> What the task asks
Everything in the data that follows should be given again verbatim, except the images.

> Source records
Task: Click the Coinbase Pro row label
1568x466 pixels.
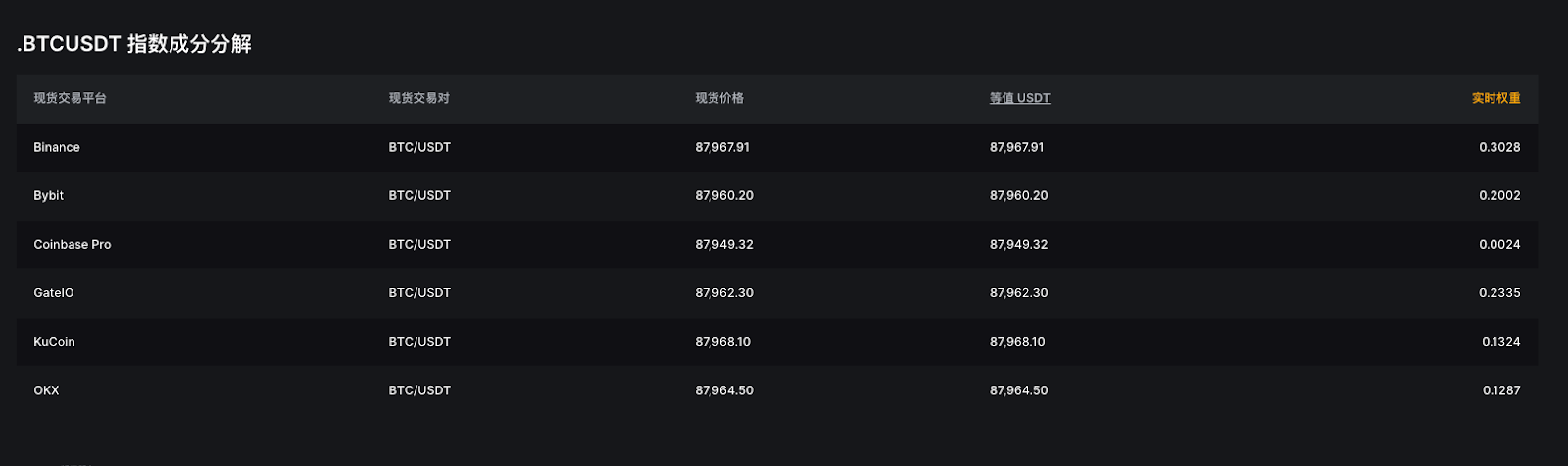Action: (73, 244)
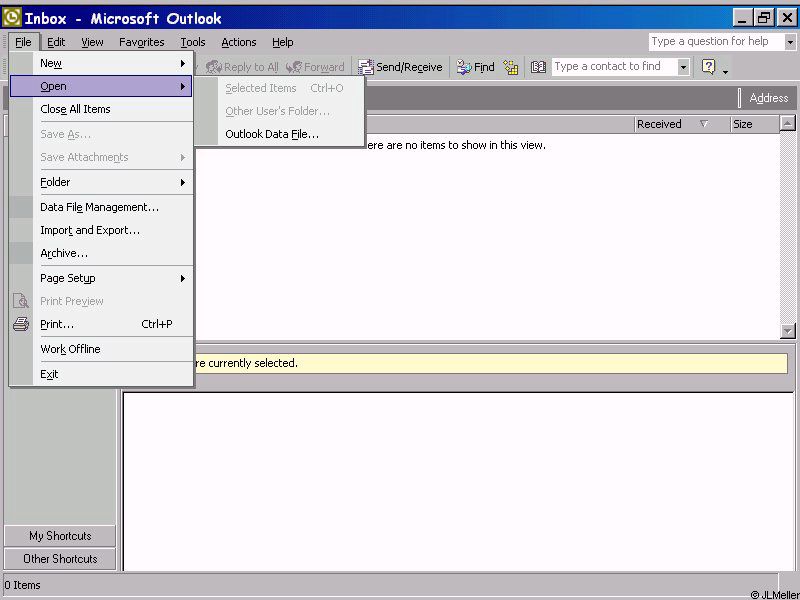Open the Tools menu
Image resolution: width=800 pixels, height=600 pixels.
[x=193, y=42]
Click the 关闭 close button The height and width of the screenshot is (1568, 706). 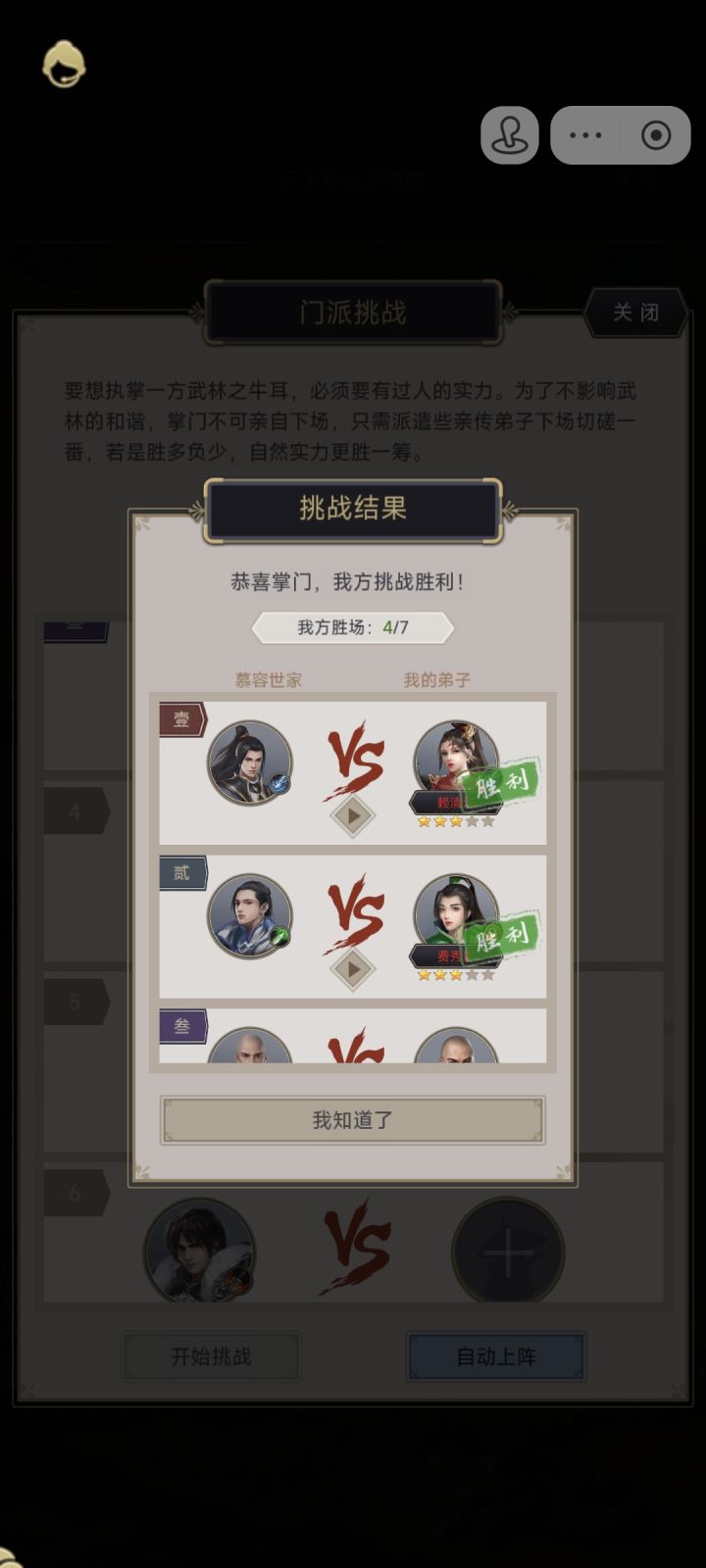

> Task answer
Task: Click the Coinbase Pro row label
1568x466 pixels.
Action: (73, 244)
Open the Tools menu
Image resolution: width=800 pixels, height=600 pixels.
[x=193, y=42]
Click the 关闭 close button The height and width of the screenshot is (1568, 706). 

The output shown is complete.